-------- Data excerpts --------

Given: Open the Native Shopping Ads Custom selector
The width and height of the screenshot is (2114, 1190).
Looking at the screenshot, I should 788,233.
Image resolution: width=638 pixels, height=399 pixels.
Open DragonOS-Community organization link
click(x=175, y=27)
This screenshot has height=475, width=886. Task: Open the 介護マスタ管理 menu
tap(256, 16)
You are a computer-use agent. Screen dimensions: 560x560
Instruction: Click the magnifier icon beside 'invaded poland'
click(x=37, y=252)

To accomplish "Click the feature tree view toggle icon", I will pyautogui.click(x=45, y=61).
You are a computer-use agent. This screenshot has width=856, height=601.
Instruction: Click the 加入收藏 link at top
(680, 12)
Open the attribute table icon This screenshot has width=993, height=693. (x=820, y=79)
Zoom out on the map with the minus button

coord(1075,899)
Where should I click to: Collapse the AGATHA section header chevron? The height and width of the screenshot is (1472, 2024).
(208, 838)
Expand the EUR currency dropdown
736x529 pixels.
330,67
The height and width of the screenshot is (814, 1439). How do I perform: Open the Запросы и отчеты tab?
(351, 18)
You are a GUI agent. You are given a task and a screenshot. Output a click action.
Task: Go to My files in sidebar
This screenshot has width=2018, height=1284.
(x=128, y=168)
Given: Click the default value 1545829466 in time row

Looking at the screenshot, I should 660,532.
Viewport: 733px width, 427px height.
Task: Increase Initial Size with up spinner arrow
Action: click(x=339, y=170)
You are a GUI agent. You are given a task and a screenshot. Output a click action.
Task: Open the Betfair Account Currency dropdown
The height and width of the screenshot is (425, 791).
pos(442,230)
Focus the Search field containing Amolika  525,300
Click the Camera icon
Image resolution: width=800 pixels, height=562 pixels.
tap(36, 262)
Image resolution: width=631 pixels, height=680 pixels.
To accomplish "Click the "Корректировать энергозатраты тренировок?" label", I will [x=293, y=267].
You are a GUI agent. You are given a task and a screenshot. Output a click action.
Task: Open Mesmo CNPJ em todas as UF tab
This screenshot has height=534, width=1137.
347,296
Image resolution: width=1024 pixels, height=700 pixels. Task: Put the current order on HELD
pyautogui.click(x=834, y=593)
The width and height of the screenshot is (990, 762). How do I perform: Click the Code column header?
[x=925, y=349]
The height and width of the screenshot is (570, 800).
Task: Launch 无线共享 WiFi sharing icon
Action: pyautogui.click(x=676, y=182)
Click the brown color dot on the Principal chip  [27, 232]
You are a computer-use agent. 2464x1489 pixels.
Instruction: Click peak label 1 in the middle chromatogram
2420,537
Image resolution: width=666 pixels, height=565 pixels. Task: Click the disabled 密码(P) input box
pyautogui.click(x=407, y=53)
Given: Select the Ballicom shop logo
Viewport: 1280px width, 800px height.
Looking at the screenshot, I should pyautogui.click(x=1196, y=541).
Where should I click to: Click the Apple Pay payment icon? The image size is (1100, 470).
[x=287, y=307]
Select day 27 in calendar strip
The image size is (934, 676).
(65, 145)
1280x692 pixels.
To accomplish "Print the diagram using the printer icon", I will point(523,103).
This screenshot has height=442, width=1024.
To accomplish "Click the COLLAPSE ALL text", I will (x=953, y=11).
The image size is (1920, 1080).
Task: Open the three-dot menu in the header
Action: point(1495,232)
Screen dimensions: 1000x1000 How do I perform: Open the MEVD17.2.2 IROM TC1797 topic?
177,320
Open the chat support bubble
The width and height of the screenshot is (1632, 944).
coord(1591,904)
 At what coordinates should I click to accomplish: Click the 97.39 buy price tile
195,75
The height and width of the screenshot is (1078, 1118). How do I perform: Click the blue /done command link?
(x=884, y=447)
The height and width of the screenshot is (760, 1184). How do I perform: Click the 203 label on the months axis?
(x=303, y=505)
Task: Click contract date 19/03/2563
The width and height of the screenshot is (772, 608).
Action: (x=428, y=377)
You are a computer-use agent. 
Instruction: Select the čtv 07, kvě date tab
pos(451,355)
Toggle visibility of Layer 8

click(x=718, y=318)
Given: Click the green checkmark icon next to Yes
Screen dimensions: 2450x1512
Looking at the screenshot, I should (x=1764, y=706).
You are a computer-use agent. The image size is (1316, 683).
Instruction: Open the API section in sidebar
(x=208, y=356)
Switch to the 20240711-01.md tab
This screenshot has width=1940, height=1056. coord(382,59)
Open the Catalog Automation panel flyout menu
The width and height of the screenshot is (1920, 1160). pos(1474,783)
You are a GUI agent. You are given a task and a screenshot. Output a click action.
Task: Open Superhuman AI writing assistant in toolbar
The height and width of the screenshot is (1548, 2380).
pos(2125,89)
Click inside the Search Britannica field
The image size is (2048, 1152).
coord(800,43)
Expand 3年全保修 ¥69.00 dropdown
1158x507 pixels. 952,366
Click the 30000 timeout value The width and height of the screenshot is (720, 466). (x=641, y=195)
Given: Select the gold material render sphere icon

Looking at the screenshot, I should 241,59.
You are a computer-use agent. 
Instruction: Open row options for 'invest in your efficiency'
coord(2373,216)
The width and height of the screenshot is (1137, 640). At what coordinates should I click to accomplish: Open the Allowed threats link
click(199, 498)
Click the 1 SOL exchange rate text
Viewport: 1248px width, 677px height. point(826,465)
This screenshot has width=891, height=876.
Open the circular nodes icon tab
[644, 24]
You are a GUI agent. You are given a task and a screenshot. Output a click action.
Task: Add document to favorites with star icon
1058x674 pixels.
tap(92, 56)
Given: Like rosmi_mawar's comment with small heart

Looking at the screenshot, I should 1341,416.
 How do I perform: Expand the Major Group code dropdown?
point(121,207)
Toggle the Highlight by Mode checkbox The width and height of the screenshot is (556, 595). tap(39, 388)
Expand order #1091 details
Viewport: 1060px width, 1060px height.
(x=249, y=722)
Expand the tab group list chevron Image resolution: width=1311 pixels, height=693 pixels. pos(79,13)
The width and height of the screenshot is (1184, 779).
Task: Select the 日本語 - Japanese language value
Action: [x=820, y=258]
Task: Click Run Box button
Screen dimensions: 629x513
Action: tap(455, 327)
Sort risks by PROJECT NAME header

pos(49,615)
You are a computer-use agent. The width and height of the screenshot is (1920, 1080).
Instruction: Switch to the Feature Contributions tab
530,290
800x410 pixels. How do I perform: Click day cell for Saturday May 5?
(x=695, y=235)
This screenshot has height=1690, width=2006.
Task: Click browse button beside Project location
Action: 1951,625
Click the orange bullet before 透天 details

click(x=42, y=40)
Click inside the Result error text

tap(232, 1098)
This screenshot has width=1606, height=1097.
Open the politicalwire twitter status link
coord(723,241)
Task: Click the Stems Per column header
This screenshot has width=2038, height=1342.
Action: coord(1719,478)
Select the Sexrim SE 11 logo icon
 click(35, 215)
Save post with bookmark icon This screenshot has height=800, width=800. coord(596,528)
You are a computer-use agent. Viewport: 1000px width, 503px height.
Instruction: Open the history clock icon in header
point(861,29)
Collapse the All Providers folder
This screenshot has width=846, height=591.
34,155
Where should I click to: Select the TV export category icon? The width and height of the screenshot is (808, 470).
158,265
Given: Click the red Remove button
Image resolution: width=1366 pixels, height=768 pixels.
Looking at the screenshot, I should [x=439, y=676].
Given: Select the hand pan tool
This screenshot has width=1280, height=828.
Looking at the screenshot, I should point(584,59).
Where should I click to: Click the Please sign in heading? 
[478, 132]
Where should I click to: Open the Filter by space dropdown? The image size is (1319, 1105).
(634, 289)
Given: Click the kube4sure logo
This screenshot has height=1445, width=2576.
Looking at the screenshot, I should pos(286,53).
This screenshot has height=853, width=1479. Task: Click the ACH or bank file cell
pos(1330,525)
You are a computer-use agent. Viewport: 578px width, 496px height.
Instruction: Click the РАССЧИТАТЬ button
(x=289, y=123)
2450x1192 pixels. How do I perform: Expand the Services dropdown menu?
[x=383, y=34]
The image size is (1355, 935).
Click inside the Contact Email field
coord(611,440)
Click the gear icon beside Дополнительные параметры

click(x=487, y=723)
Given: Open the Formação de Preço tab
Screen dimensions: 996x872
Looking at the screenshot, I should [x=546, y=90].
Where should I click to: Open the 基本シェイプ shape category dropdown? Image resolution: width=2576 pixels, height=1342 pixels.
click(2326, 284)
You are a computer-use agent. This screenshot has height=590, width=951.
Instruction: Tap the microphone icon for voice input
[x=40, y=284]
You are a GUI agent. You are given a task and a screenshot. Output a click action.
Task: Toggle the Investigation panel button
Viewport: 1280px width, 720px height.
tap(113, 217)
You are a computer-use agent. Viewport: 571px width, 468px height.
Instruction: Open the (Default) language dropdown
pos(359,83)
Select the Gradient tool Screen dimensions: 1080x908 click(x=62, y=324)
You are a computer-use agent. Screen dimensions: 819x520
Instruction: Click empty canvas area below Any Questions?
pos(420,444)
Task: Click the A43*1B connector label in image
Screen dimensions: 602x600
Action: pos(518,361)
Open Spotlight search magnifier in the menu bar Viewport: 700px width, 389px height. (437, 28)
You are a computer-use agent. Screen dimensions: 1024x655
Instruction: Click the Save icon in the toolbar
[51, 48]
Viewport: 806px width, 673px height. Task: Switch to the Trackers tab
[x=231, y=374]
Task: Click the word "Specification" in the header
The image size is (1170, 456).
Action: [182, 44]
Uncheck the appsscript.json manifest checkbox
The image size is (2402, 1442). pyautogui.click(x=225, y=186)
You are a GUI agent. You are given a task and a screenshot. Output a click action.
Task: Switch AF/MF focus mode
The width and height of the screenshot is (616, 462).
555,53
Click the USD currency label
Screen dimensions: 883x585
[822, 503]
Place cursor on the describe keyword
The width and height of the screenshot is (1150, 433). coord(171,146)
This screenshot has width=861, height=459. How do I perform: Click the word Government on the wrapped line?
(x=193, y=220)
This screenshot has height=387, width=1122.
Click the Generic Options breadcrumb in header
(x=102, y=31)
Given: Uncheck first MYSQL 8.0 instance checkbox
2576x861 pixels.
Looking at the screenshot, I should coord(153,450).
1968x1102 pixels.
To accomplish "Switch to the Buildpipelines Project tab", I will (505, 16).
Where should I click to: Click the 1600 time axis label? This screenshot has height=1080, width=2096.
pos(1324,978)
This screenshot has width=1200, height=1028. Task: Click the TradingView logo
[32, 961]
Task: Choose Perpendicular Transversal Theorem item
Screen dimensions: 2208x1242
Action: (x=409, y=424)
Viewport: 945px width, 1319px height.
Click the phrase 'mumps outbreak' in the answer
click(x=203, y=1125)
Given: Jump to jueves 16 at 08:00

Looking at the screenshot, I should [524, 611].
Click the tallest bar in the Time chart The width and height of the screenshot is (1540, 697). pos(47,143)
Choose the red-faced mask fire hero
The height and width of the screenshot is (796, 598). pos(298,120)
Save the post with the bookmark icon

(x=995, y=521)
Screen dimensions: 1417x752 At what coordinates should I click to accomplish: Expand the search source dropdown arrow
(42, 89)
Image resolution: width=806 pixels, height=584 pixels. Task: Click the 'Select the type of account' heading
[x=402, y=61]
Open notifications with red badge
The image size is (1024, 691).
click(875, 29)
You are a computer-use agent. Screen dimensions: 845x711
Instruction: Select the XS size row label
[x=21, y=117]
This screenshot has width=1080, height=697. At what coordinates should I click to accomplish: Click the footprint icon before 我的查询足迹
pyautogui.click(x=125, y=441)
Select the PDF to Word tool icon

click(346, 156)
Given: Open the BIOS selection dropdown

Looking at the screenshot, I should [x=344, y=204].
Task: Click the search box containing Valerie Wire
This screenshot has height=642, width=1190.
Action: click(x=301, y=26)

--------

_Exercise task_. Tally how many of the lines above contain the string "input", counting only matches with the same case. Reply with the number alone.

_Reply to the exercise_. 2